From the Red Side of the Moon

The corners of Dolly’s eyes are marked red so that the cameras can find them; secretly, it’s so I can always see where she is looking. From the wing, I can tell that she is making eye-contact with every single person in the front row left to right. Each word, she sings especially for each of them, the clear notes of her voice dancing in the air like flakes of early-December snow. Where I stand, though, it isn’t snow so much as ash from a nearby fire. From behind the cyclotron, the spotlight glows a rusty red—as red as the tilled dirt in their tiny town, red as her heart-shaped lips, red as the Republican party. It hangs above me, her, and the entire auditorium like the strawberry moon— but only I can see the red. The audience only sees white, and she only sees the audience. The strawberry moon means that fruit is ripe and ready for picking—shouldn’t all those yokels be at home, harvesting?

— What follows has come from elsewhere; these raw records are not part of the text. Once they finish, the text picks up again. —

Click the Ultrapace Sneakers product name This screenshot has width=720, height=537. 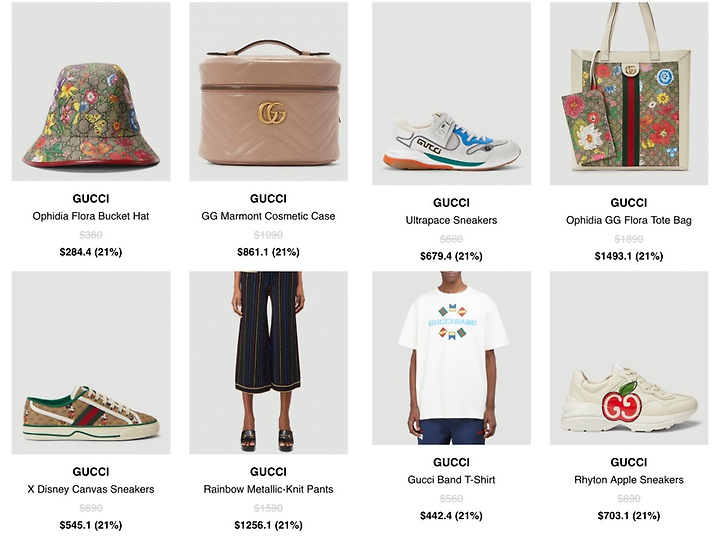451,220
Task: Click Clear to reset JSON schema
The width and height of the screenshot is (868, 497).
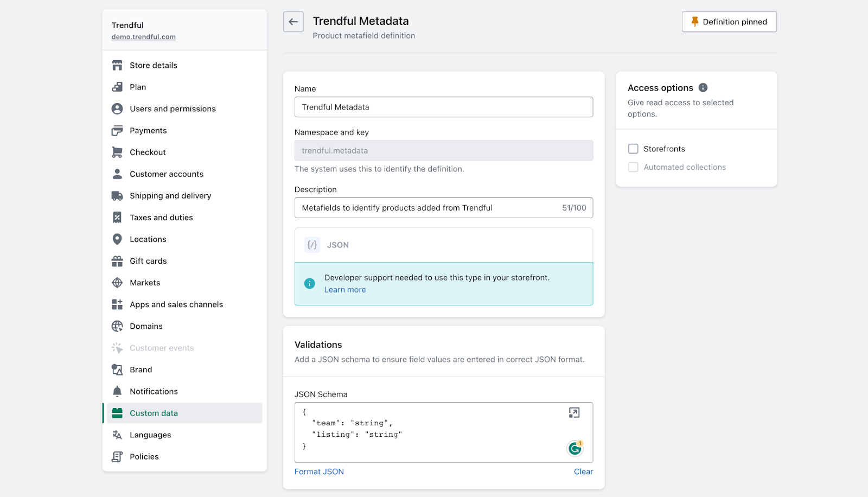Action: coord(583,471)
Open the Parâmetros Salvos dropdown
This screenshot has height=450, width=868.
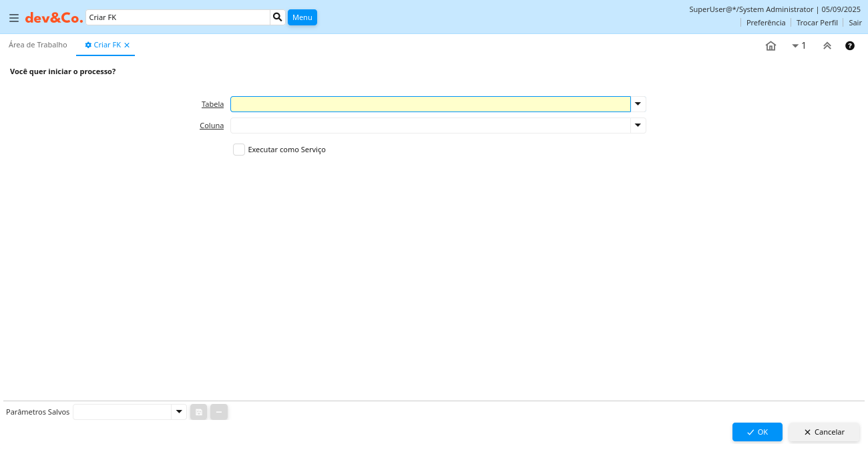(x=179, y=412)
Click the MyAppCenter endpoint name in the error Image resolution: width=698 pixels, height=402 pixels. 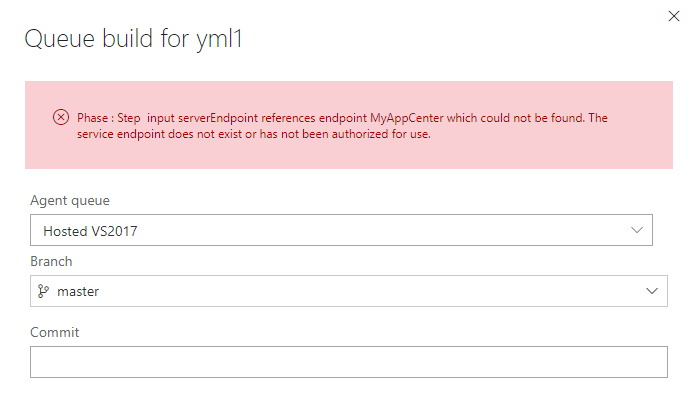click(407, 118)

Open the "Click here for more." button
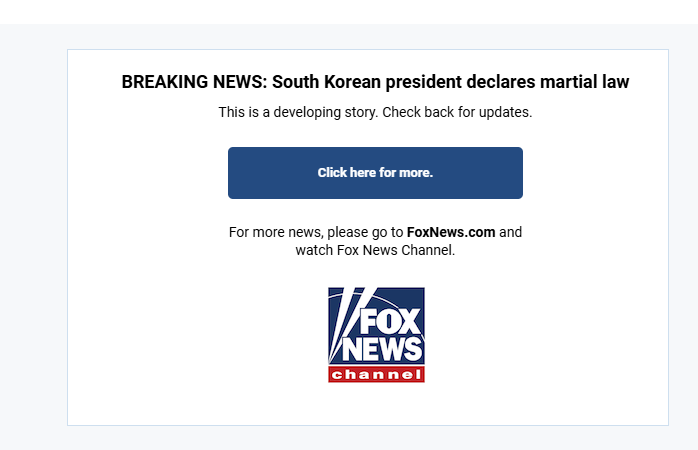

The solstice heat was sticky and oppressive, although it was nearly midnight. We laid in the untouched plot of land behind her house. Her father kept trying to grab it, but the zoning office found new ways to thwart him. He is the mayor, for Christ’s sake, she would rant to me. Secretly, I was grateful—I didn’t want to see all the wildflowers mowed down to make room for cow pasture. The way her blonde hair was splayed out on the grass only confirmed my opinion. It looked like the ring around Saturn, a halo to her big round face. She stared at the stars, and I stared at her.

“One day, we’re going to get out of here.” She affirmed, then rolled over and kissed my cheek. I nodded and looked up to the big strawberry moon. “We’ll move to the big city—Nashville, or St. Louis—rent a tiny apartment, and we’ll meet men that aren’t farmers, and—”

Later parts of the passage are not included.